■ **TASK INSTRUCTIONS**
Please repeat word for word the line containing "Given: Show info for Total Profit card" and every following line up to and including the last one below, pictures excluded.

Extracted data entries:

━━━━━━━━━━━━━━━━

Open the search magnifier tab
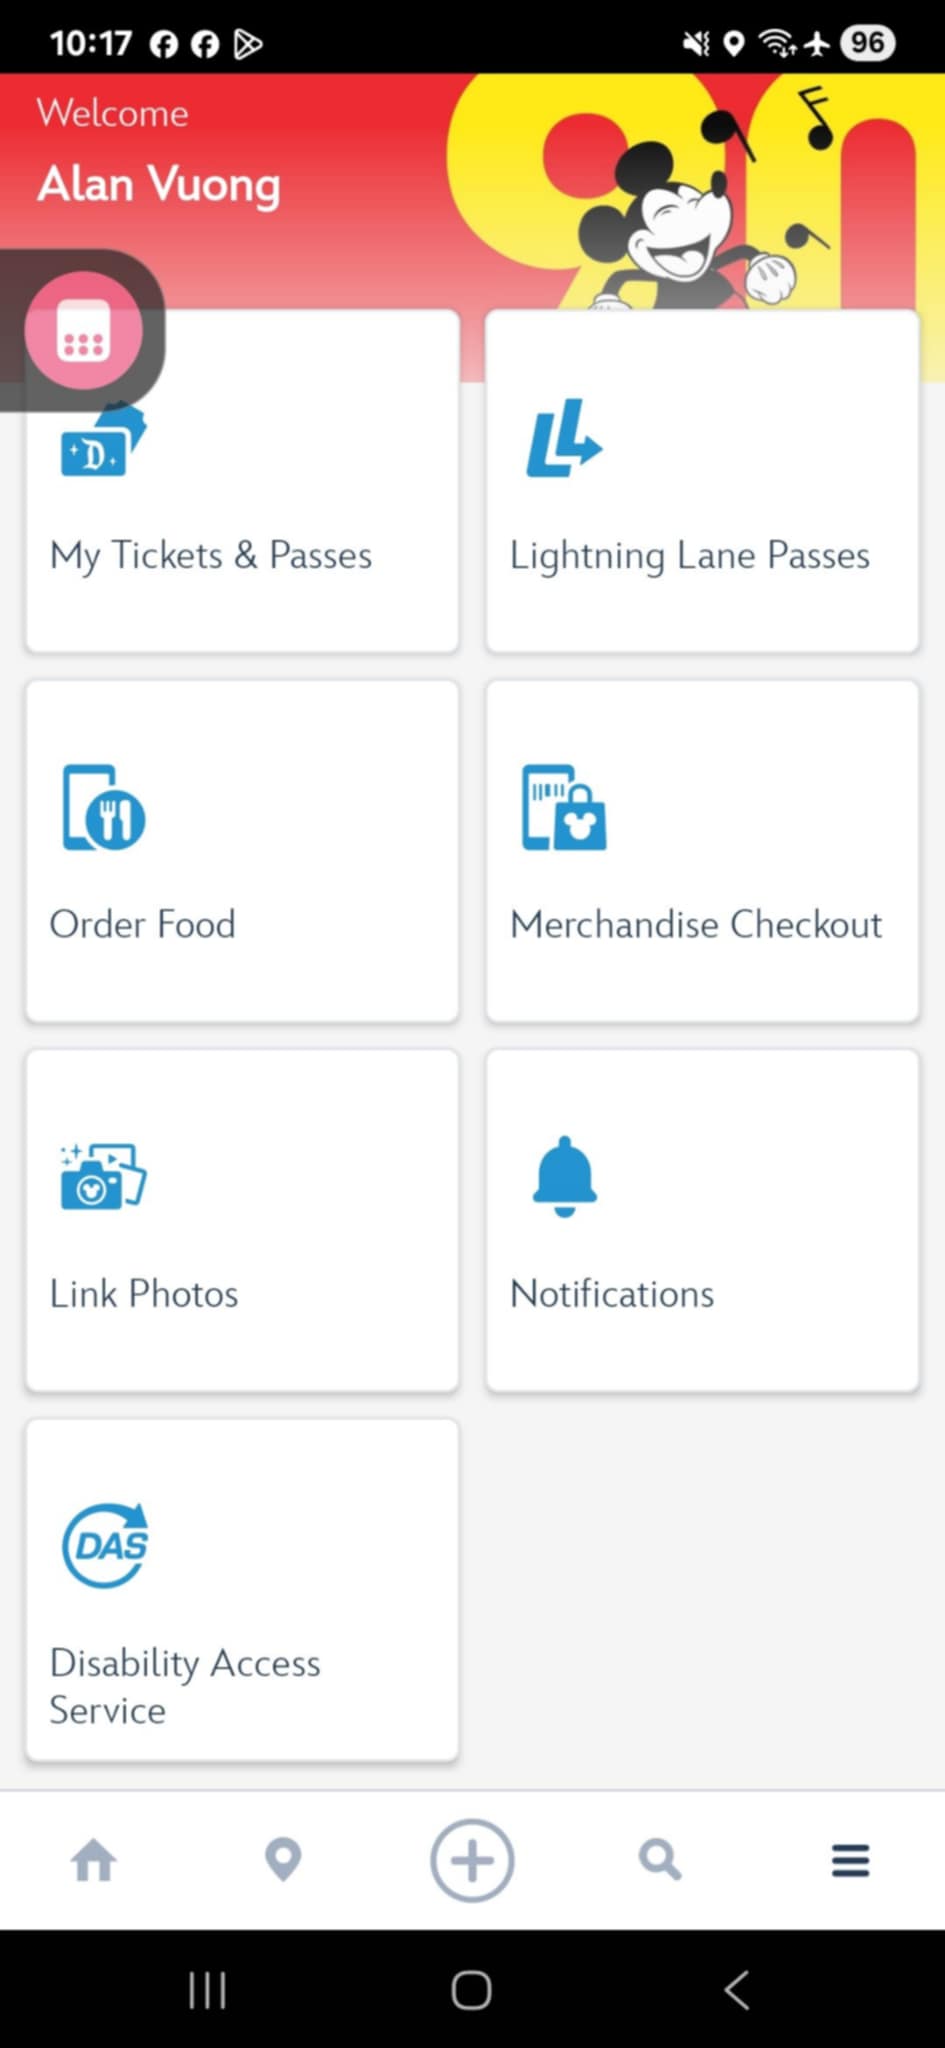(x=660, y=1861)
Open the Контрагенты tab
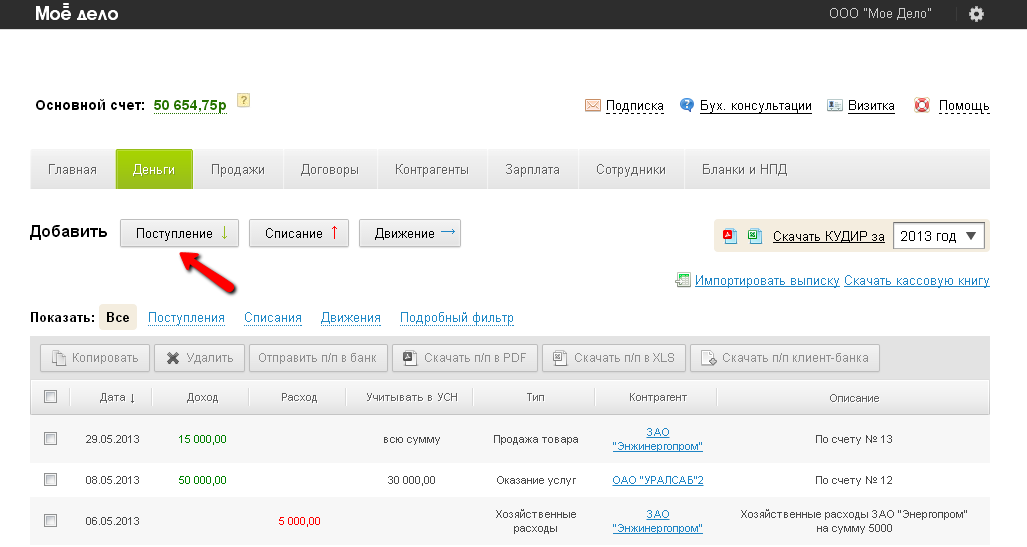 [x=431, y=169]
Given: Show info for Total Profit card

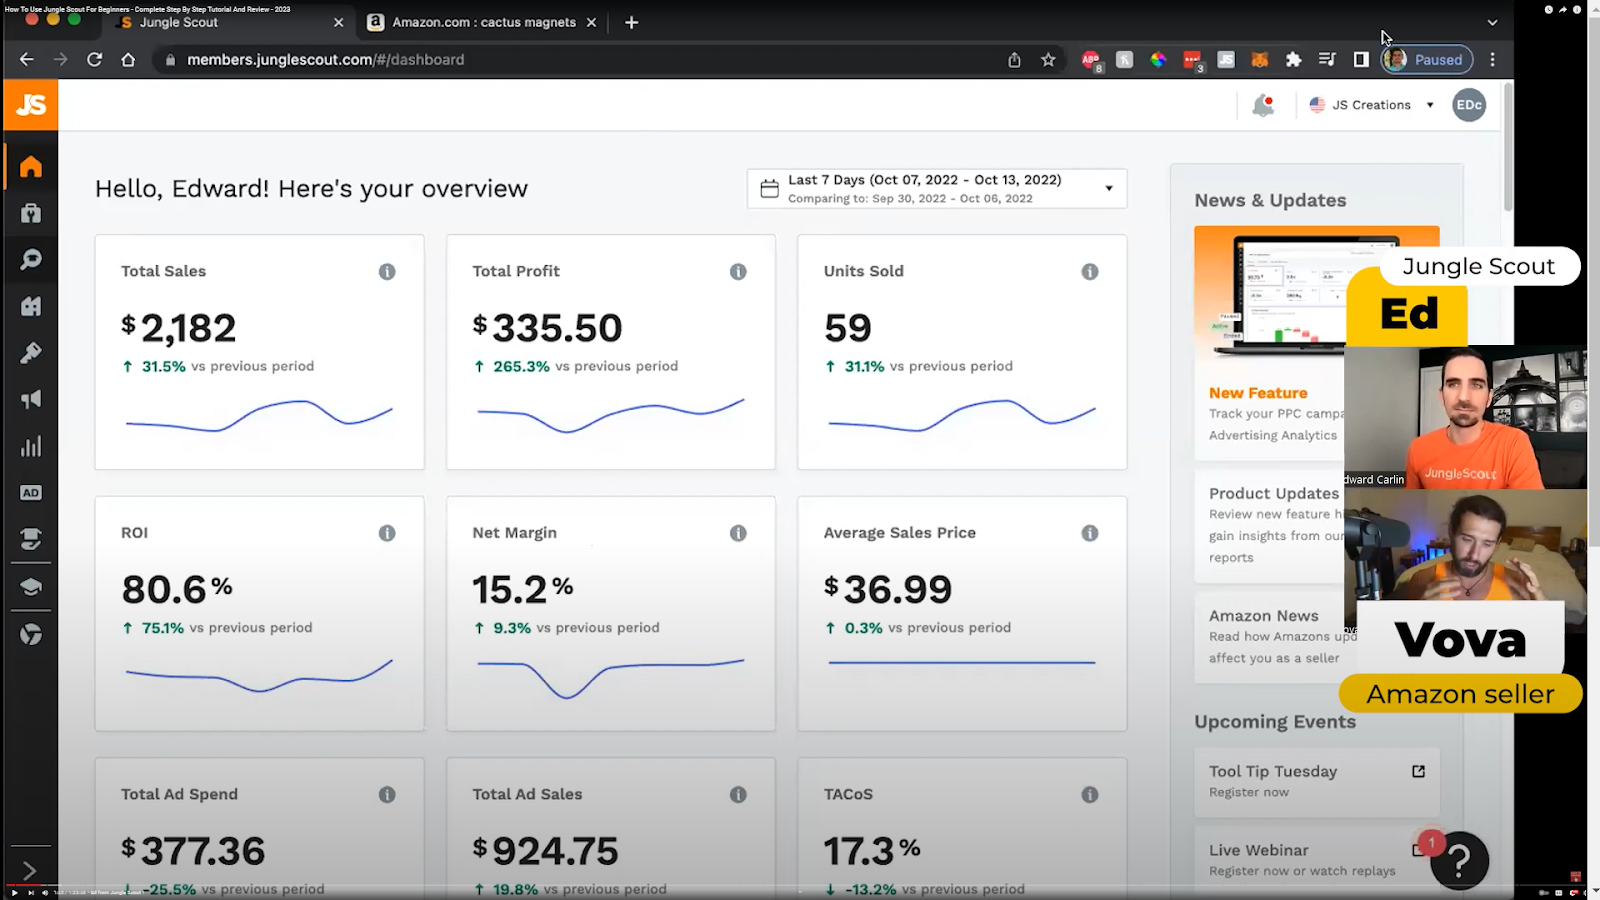Looking at the screenshot, I should point(738,272).
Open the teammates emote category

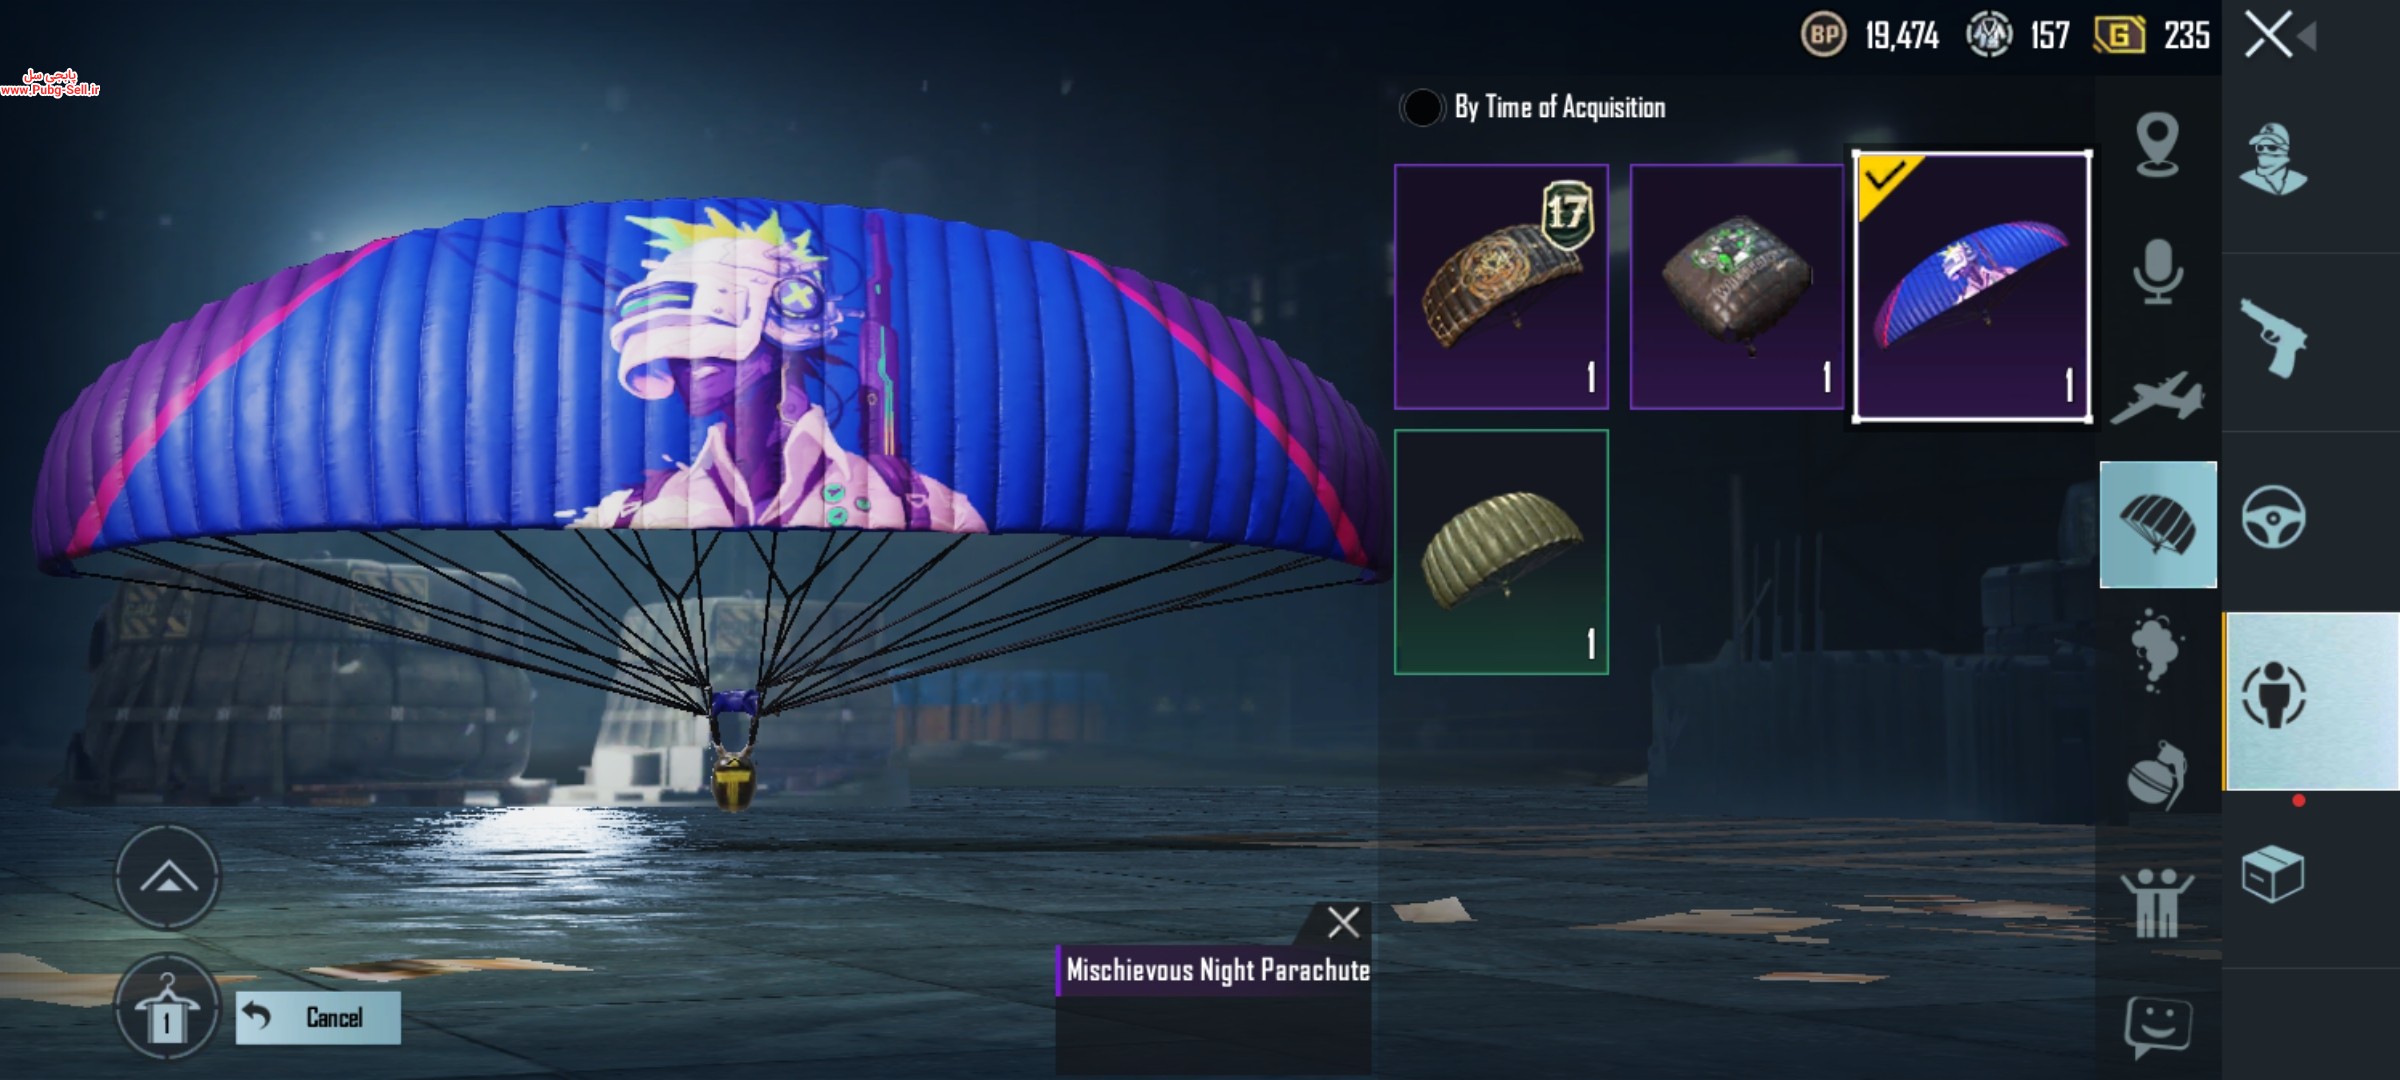(x=2157, y=903)
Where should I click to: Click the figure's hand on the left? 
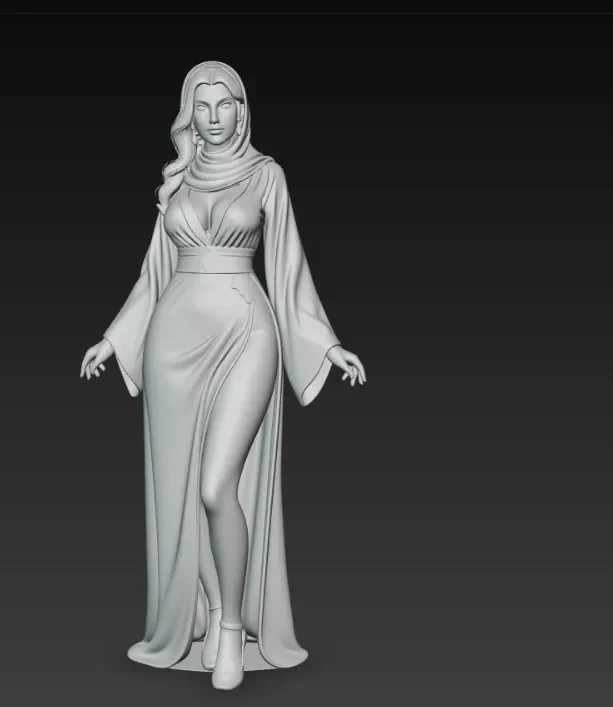[95, 361]
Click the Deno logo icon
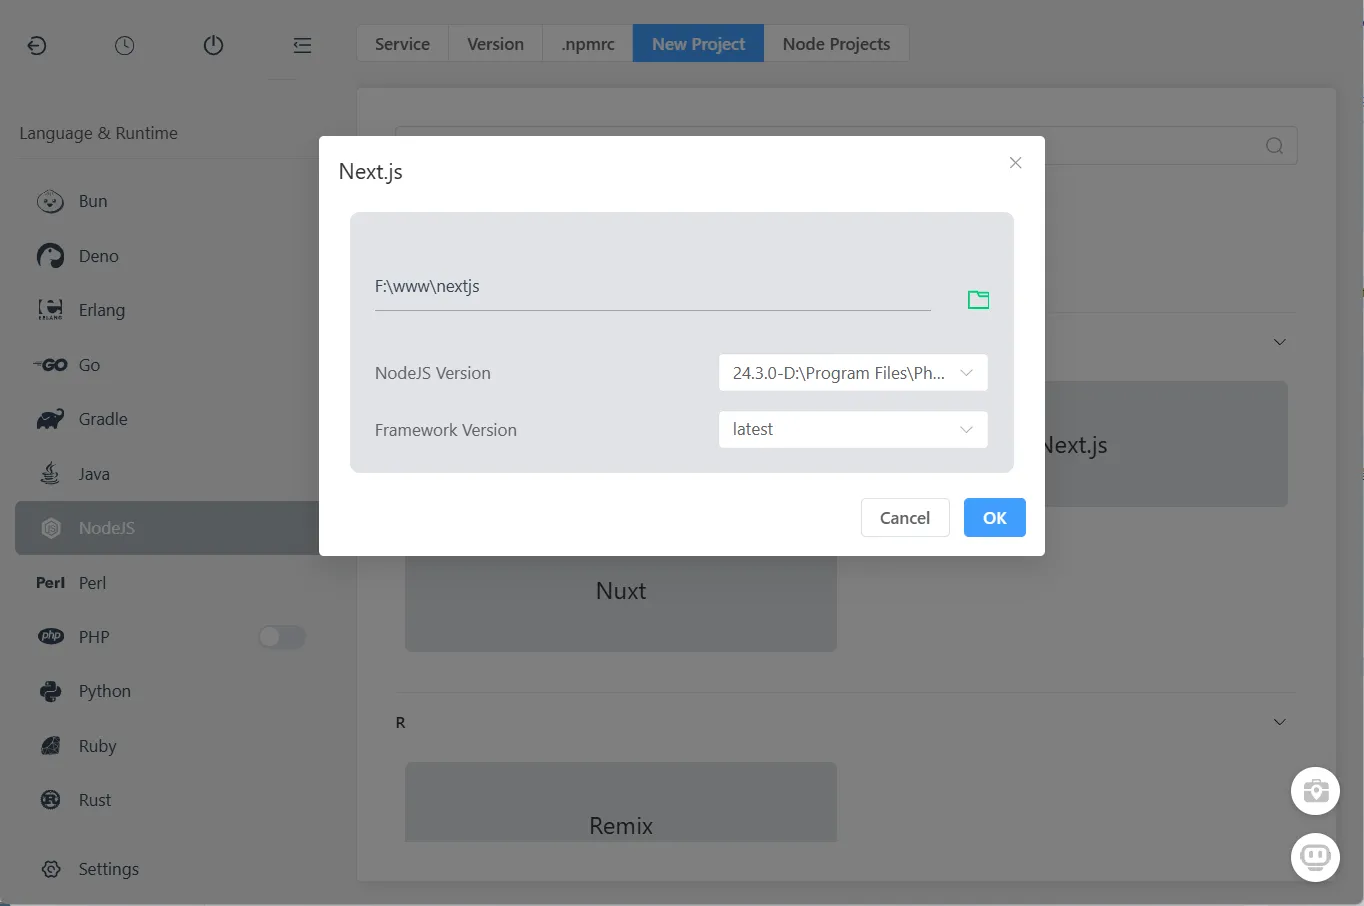The height and width of the screenshot is (906, 1364). (x=50, y=256)
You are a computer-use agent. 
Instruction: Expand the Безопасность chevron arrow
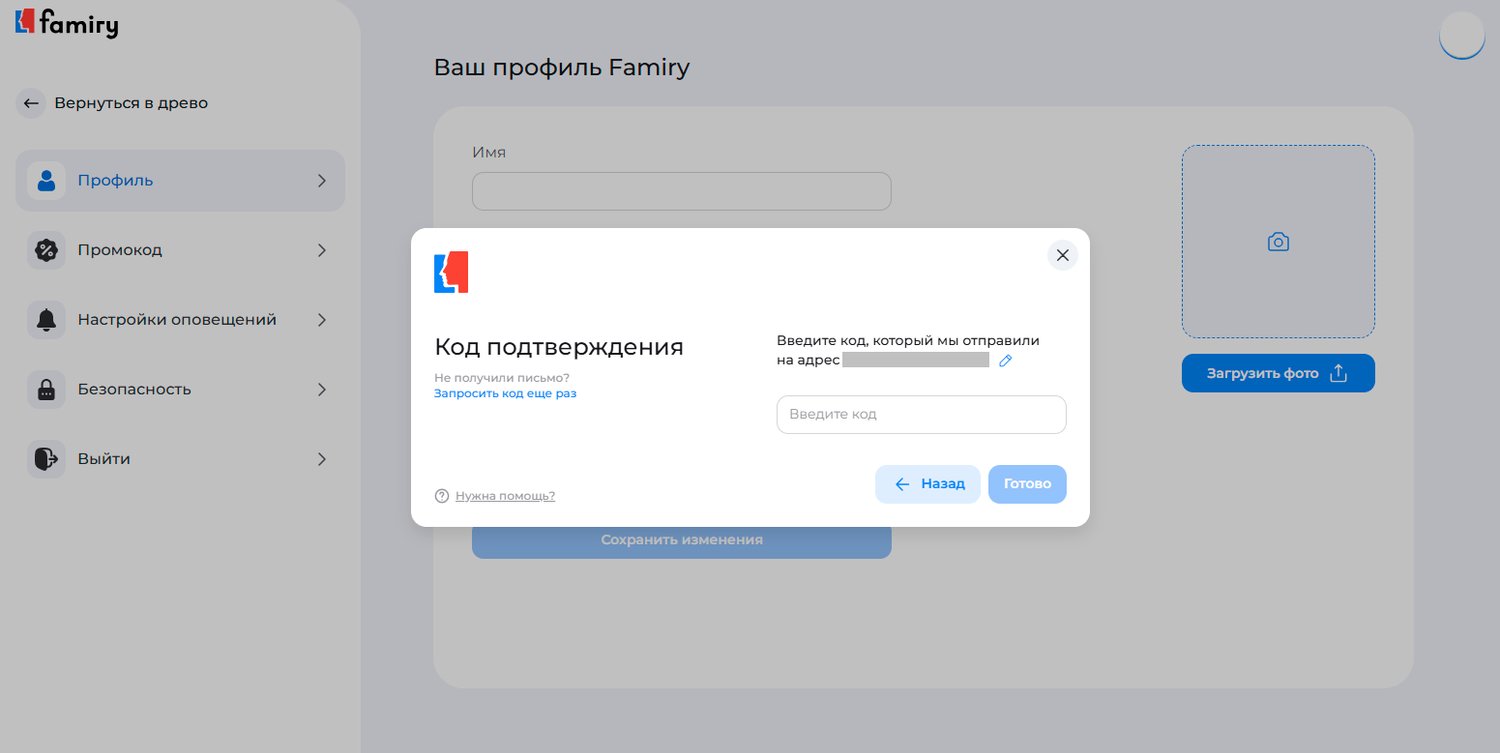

━━━━━━━━━━━━━━━━

■ **ANSWER**
Given: Show info for Total Profit card

Looking at the screenshot, I should point(738,272).
Open the teammates emote category

(x=2157, y=903)
Where should I click to: Click the figure's hand on the left? 
[95, 361]
Click the Deno logo icon
The height and width of the screenshot is (906, 1364). (x=50, y=256)
You are a computer-use agent. 
Instruction: Expand the Безопасность chevron arrow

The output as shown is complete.